### What to do
Please resume the passage about There Will Be Blood, picking up right after its last sentence and keeping the same voice.

I've been writing about multiple films per year up to this point, and even though 2007 was probably the best year of the decade for me, I'm only going to write about There Will Be Blood here because it is my undisputed favorite film of the decade, and I'd like to give it a certain amount of respect (though both No Country For Old Men and The Diving Bell and the Butterfly were great, great films released that year). Paul Thomas Anderson's epic tale of oil, greed, family and power does what so many great films do; it comments on the past, on the sort of men who built America, and in doing so comments on the society in which the film was made. It is an enigmatic film that means different things to different people and rewards subsequent viewings, and with its brisk pace and a devastating performance by Daniel Day-Lewis, those subsequent viewings are never a chore. It's rare to sit and watch a film and, almost as soon as the film begins, find yourself thinking, "This is a work of genius." But to have that same feeling sustained from beginning to end? That is nothing short of miraculous.

### Data segment
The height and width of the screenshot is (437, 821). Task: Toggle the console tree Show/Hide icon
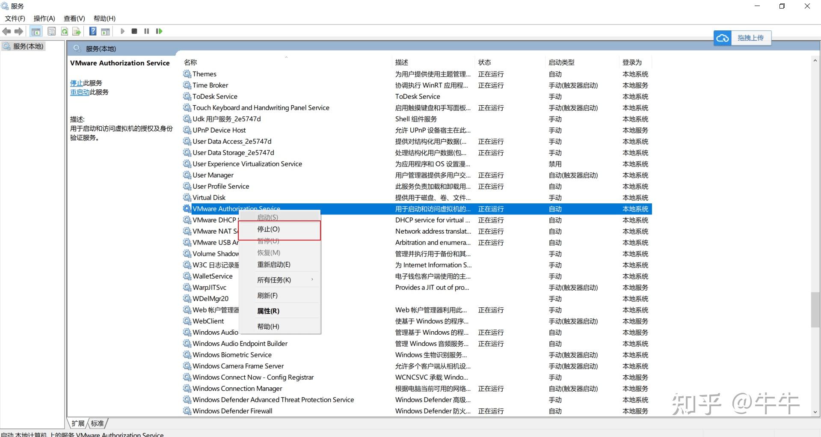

### Result below
2008

The Dark Knight

Despite what the rest of this list would have you believe, I am at heart someone who loves big blockbusters. They tap into that reservoir of child-like glee that I always used to feel whenever I would go to the cinema with my family to watch the latest Hollywood epic, and regardless of how terrible those films end up being I still feel sense of excitement every time I sit in a packed multiplex, waiting for the lights to go down. The Dark Knight was one of the best films of the decade for me because it embodies that sort of action spectacle that I have always loved and marries it to an intelligent story that weaves ideas about anarchy vs. control, terrorism and the true notion of heroism. The moment when I realized that Christopher Nolan had the balls to include that sort of subtext in a $185 million sequel was the moment that I knew that he was one of the great mainstream film-makers of our time.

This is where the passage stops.